His three predecessors, Abu Bakr Al-Siddiq, Omer Bin Al-Khattab and Uthman Ibn Affan (May God bless their souls) were bestowed the title of “Caliph” or “Commander of the Faithful”.

However even the last adjective became more of a nickname for Ali, then just an adjective of political leadership. Ali was perhaps the father of “fiqh”, or Islamic jurisprudence. Of all the followers and disciples of the Prophet Mohammed (PAUB), no one can match Ali in terms of learning and comprehension of Islamic dogma.

Most printings of the Holy Quran all trace the origins of the text to that recollected by Ali, as the leading source. Even his political predecessors acknowledge that Ali was their savior when confronted with the most difficult of Islamic theology or jurisprudence. Omer used to say: “If it wasn't for Ali, Omer would be finished”, i.e., in front of God for not ruling properly on an issue.

With the establishment of the Islamic State, learning became an essential element of the development of society and most of the leading mosques in the Islamic cities had what they called “halaqah” or “Circles” of students that studied the major fields of the day under leading scholars of the time.

Out of these halaqahs, there were many a great scholar, who reached a high level of learning, especially in the area of “fiqh”, were even the political leadership of the day would find it a challenge to not execute the rulings of these great experts on Islamic jurisprudence.

The nine experts of jurisprudence discussed in Shirqawi's book are:

– Imam Zeid Bin Ali Zein Al-Abedien (from whom the Zeidi sect got its name)

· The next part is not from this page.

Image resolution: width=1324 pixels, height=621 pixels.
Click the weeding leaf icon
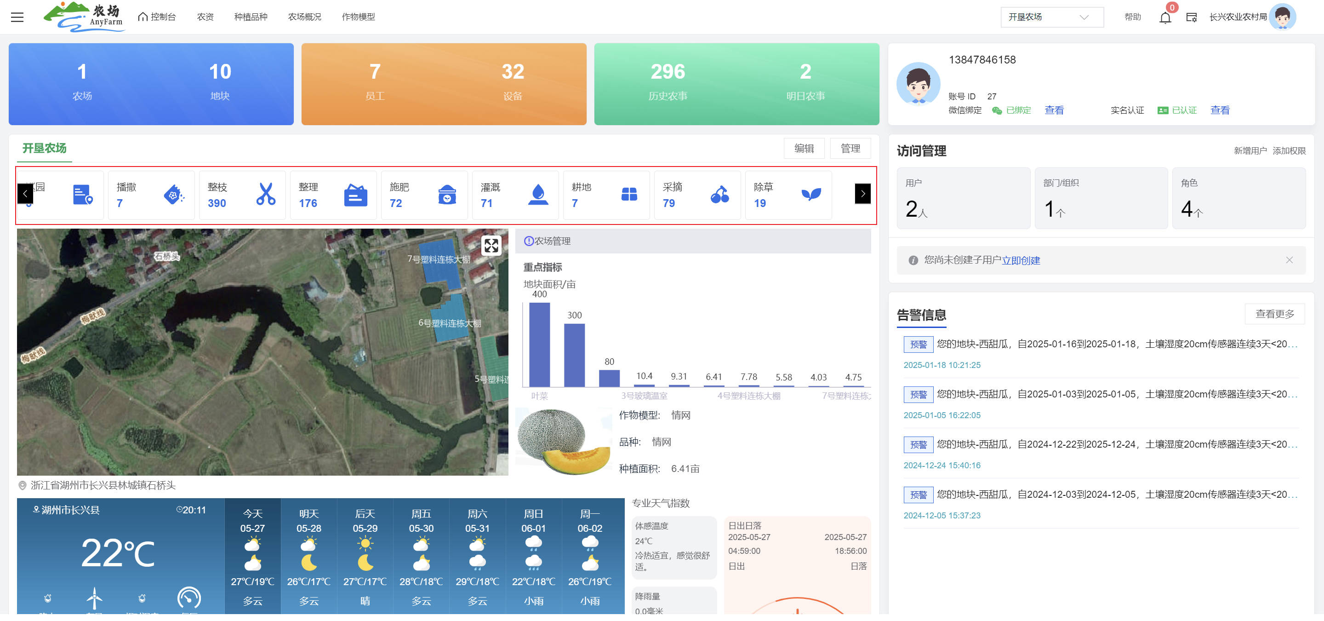tap(811, 194)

– Imam Ja'afar Al-Sadiq (from whom the Ja'afari Shi'a sect got its name)

– Imam Abu Haneifah Al-Nu'uman (from whom the Hanafi sect got its name)

– Imam Malik Ibn Anas (from whom the Maliki sect got its name)

– Imam Allaith Ibn Sa'ad

– Imam Mohammed Idriss Al-Shafe'i (from whom the Shafe'i Sunni sect got its name).

– Imam Ahmed Ibn Hanbal (from whom the Hanbali Sunni sect got its name)

– Imam Ibn Hazm

– Imam Al-'Izz 'Izz-Aldin Abdul-Aziz Ibn Abd Al-Salam

Although many of these great men eventually had sects named after them, it should be borne in mind that they never thought of themselves as seeking to have their own rendition of Islam, nor expected their name to be tied to any faction. To them Islam was Islam and that is it.. To them, their interpretation of Islamic Law and Theology were attempts to correct misconceptions on the original message of Islam.

Almost all of them viewed most of the deviations they sought to correct as the evil doings of those “scholars”, who were used by, or sold themselves to autocratic rulers, to justify the oppression of their constituents. In almost all cases, these Imams stood steadfast in defense of civil liberties and the rights of the faithful. Many paid a dear price for their positions of advocacy on behalf of the downtrodden or the exploited.

In the following 2 Literary Corners, we will look at each of these men briefly and highlight the hallmark of their contributions to Islamic jurisprudence, as eloquently described by Shirqawi.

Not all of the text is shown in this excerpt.